Book Rap: O’Donnell talks politics then and now

Talking about his new book on the 1968 election of Richard Nixon as president, Lawrence O’Donnell, host of MSNBC’s “The Last Word,” on Wednesday night drew strong parallels to the 2016 election of Donald Trump.

“I wanted to write about the craziest presidential campaign we’ve ever had,” O’Donnell said at the National Press Club Headliners Book Rap. He began writing his book, “Playing With Fire: The 1968 Election and the Transformation of American Politics,” four years ago.

He added that the 2016 presidential campaigns were invented by Nixon in his 1968 campaign, with the exception of “one eccentric candidate.”

Although the victory of Donald Trump as president seems depressing to most people who were not alive in 1968, O’Donnell argued that the time period was much more wild, chaotic and depressing, with the backdrop of the Vietnam War and every American male having a draft card in their pocket with the ability to leave for war at any moment. At that time, 13 years into the Vietnam war, thousands of American soldiers' funerals were taking place.

“Everyone in Boston was anti-war,” said O’Donnell, calling himself the product of 1968. “We were all liberals. No one was on the fence in 1968.”

He admitted that his biases formed during his teenage years and were undone upon researching for the book.

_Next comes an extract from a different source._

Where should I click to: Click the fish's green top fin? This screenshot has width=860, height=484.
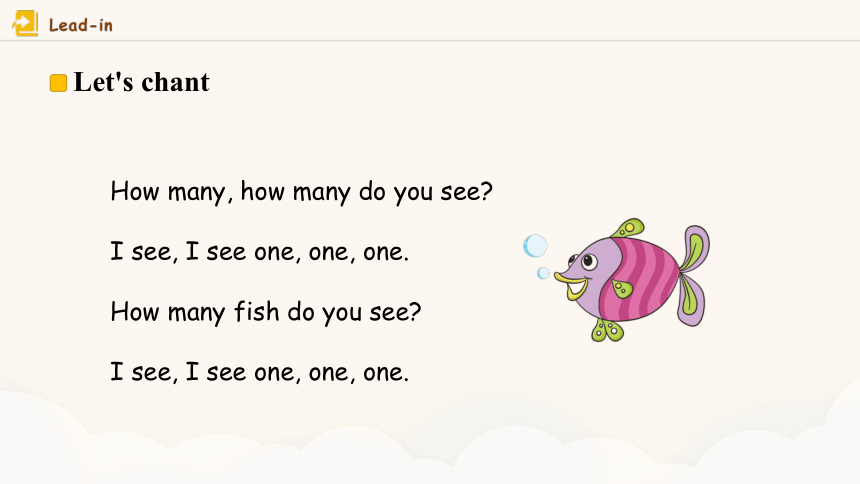[628, 228]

As a former Senate staffer, O’Donnell said he wrote the book from the behind-the-scenes perspective of the politicians to help change Americans’ understanding of what really happened.

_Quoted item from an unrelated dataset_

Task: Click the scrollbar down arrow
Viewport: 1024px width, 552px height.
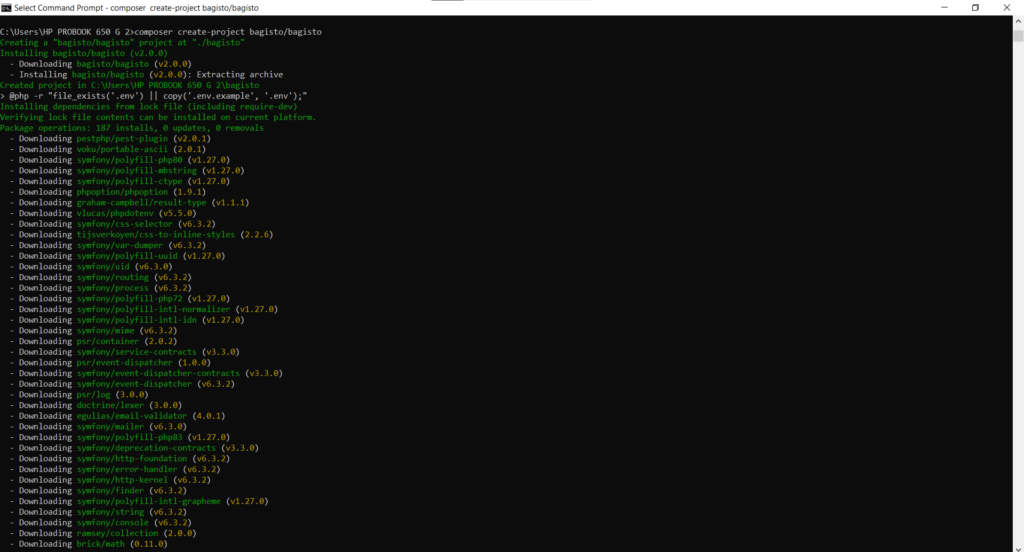Action: (1018, 546)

After voting for the Gulf of Tonkin Resolution in 1964 and seeing President Lyndon B Johnson’s subsequent policies like the bombing of North Vietnam, Senator Eugene McCarthy from Minnesota did a 180.

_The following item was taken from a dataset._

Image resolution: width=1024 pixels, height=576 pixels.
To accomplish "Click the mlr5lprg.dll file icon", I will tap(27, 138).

Ultimately, McCarthy learned in the Senate Foreign Relations Committee hearing room that the resolution gave President Johnson authorization to use conventional military force when needed without the approval of Congress. McCarthy left the room without a word, and then said to his chief of staff that he needed to get the Vietnam War on the presidential ballot and if he had to, he would run for president, according to O’Donnell.

Fast forward to 2017 when, in that same committee hearing room on Wednesday, congressmen found out that their approval of the U.S. entering into war with North Korea was mute. Thus, once again, Congress will have no authority over President Trump if he decides to go to war with the nuclear-armed nation.

O’Donnell didn’t shy away from addressing the comparison of politicians’ actions and their consequences, then and now. He recalled 1968’s Republic presidential hopeful George Romney meeting his waterloo on a talk show.

When Romney was asked why he changed his opinion on Vietnam, he replied that the nation “brainwashed'' him while he was visiting it, according to O'Donnell. Romney ultimately accused the U.S. military of using prison-camp tactics, O’Donnell said. After the political gaffe on Vietnam, politicians feared their own Romney moment that could potentially end their career.

O’Donnell sharply juxtaposed Romney to Trump’s counselor, Kellyanne Conway, “lying to TV reporters with no consequence of being fired.”